■ WORKING DATA ■

━━━━

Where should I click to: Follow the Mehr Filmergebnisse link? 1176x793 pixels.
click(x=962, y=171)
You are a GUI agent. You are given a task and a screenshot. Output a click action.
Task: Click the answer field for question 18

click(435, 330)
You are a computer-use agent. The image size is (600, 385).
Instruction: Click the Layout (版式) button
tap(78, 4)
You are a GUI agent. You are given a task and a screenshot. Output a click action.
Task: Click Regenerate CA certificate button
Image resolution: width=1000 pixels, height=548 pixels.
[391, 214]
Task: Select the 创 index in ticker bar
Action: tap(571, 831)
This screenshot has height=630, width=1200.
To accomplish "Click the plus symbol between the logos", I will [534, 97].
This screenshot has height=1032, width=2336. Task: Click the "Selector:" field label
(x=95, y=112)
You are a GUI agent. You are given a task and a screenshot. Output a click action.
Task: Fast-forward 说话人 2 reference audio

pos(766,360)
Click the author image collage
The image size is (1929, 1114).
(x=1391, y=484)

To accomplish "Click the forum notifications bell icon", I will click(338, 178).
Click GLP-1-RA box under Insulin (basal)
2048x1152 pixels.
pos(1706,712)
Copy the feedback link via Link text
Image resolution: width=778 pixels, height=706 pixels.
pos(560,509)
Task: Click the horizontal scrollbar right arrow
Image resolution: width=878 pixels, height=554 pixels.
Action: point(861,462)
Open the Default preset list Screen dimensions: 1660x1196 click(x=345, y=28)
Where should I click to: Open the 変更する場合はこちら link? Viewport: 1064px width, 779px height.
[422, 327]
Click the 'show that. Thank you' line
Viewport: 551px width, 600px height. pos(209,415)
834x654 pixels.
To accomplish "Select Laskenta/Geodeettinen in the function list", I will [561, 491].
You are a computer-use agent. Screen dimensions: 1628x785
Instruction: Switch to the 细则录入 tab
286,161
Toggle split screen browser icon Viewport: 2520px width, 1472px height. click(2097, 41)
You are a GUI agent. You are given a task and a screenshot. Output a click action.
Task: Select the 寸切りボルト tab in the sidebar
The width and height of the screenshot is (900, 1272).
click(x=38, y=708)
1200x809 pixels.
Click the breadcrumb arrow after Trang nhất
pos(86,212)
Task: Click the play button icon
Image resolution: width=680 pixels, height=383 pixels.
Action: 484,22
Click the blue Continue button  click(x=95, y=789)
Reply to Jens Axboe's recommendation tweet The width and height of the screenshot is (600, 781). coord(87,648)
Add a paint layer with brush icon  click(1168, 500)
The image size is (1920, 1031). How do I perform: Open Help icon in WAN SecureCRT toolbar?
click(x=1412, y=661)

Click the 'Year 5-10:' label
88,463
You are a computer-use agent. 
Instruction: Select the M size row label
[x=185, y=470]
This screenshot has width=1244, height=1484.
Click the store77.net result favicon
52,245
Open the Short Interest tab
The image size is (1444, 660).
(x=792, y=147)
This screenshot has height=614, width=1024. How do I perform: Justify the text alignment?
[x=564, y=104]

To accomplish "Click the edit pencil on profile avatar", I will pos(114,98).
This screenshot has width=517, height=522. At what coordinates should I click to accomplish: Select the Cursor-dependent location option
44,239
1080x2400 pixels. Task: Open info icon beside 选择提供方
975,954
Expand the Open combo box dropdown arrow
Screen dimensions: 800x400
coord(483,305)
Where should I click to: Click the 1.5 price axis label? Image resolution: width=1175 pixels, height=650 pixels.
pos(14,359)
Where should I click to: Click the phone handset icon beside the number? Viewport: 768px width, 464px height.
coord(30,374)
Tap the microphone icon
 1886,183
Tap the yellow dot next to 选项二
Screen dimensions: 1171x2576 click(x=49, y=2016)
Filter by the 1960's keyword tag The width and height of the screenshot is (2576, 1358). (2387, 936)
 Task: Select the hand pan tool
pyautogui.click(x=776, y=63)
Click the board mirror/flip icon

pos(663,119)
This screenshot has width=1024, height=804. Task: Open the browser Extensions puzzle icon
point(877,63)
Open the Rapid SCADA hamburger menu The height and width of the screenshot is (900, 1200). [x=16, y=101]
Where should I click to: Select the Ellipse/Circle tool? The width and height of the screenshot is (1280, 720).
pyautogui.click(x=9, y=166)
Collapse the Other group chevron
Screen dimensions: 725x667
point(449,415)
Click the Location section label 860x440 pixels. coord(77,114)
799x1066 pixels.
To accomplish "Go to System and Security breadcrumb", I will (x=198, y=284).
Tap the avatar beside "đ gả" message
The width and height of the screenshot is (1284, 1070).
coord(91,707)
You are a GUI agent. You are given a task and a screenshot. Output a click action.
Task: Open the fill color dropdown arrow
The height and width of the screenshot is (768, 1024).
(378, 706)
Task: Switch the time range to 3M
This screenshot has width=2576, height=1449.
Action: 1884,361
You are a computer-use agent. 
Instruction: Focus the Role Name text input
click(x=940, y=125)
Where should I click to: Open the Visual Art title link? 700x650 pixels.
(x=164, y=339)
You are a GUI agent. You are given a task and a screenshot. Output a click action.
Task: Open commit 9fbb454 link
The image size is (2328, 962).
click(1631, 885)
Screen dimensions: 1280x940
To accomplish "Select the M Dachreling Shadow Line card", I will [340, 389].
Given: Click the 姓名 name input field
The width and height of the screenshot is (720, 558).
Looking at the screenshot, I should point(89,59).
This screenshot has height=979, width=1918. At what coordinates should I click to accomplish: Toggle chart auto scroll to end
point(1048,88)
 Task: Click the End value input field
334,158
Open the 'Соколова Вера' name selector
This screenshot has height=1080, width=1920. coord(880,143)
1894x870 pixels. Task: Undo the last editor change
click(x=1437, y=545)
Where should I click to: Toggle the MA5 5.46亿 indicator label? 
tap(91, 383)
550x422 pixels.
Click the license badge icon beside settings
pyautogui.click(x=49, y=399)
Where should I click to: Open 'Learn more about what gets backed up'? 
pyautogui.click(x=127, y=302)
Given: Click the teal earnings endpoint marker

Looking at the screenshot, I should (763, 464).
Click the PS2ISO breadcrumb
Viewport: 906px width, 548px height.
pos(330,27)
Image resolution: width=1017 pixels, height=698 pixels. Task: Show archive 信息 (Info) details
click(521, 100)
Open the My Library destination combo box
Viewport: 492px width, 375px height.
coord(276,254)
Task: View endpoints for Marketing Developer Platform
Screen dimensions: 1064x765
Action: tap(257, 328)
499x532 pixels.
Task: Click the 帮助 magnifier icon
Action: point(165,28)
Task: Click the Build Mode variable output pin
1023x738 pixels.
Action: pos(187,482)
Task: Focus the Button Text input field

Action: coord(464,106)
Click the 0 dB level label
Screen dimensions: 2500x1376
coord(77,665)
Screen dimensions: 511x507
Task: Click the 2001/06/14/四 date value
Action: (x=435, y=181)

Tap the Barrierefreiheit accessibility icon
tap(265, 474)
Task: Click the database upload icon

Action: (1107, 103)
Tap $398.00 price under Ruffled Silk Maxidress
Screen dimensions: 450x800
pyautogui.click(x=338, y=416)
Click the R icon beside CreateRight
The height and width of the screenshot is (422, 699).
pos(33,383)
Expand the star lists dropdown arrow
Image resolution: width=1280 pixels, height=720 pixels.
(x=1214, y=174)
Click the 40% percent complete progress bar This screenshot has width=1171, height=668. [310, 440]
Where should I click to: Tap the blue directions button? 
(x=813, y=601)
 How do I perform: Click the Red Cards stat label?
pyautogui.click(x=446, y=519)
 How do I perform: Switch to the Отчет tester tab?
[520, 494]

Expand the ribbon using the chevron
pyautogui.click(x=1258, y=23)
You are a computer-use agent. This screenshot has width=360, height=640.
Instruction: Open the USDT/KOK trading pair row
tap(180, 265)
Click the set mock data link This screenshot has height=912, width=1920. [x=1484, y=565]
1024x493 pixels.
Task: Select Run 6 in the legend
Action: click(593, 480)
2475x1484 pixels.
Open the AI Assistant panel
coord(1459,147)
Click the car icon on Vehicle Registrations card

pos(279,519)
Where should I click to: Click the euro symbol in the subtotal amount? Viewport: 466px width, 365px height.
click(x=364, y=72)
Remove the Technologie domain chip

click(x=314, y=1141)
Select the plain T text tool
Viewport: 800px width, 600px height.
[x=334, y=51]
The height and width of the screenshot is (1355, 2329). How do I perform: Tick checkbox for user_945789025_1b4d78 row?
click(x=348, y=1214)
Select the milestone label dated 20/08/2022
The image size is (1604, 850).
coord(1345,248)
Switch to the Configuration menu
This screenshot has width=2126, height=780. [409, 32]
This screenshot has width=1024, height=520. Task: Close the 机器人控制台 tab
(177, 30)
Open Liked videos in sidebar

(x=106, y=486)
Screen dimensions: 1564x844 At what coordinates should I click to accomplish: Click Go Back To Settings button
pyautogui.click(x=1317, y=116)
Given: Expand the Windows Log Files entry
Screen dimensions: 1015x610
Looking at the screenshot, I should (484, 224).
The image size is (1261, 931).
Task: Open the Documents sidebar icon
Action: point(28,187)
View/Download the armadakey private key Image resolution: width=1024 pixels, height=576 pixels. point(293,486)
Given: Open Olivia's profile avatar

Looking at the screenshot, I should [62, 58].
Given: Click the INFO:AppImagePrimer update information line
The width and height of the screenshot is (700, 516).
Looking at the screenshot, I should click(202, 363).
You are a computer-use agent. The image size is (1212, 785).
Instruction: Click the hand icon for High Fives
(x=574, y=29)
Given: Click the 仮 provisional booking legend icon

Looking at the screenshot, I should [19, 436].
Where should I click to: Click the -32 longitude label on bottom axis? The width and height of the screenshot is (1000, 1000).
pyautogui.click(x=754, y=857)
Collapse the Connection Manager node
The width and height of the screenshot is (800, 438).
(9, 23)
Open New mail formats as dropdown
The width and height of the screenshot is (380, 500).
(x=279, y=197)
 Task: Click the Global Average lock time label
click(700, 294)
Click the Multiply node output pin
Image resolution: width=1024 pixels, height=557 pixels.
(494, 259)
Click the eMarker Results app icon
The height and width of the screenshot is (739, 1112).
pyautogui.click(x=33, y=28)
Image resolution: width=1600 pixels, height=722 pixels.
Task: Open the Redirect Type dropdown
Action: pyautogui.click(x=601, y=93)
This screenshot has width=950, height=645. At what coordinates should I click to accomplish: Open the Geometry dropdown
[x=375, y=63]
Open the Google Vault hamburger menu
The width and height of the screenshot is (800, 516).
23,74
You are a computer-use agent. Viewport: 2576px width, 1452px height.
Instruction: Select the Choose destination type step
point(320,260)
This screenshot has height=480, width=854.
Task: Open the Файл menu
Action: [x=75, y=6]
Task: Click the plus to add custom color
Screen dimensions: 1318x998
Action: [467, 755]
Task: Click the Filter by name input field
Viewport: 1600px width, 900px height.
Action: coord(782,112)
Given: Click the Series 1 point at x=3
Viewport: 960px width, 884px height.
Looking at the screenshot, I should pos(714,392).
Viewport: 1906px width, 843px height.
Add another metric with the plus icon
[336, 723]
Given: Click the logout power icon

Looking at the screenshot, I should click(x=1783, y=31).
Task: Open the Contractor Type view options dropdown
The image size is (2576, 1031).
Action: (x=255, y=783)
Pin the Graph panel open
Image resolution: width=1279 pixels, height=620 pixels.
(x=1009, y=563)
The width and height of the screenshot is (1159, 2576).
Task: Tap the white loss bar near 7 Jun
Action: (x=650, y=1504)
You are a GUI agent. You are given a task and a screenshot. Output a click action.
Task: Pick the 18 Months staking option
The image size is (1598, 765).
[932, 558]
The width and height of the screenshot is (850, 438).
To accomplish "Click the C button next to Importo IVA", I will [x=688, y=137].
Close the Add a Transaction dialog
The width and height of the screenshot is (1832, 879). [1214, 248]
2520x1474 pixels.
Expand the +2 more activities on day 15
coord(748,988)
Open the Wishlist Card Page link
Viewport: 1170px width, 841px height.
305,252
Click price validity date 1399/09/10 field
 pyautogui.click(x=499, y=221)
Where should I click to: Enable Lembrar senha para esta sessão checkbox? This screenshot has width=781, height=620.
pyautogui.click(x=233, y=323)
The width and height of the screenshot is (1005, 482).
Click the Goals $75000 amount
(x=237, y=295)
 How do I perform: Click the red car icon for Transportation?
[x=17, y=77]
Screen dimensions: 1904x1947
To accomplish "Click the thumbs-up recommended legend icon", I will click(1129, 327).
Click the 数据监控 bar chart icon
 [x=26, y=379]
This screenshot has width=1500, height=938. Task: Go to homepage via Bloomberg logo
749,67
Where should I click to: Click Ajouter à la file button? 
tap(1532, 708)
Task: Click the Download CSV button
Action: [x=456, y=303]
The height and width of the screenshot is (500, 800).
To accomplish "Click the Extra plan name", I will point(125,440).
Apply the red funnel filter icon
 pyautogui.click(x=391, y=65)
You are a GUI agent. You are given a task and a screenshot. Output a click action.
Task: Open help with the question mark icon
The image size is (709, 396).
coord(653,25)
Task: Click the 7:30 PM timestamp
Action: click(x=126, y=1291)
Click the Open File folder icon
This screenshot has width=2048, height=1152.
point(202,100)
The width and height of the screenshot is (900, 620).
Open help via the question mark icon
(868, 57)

━━━━

■ AIM ■
Rewrite the stretch from the line containing "This screenshot has width=1024, height=804." through the line containing "point(449,415)", with "Collapse" changed to "Expand" and everything else left as it is. Give back only those lines.

■ FINISHED TASK ■
This screenshot has width=1024, height=804. Task: Open the browser Extensions puzzle icon
point(877,63)
Open the Rapid SCADA hamburger menu The height and width of the screenshot is (900, 1200). [x=16, y=101]
Where should I click to: Select the Ellipse/Circle tool? The width and height of the screenshot is (1280, 720).
pyautogui.click(x=9, y=166)
Expand the Other group chevron
Screen dimensions: 725x667
point(449,415)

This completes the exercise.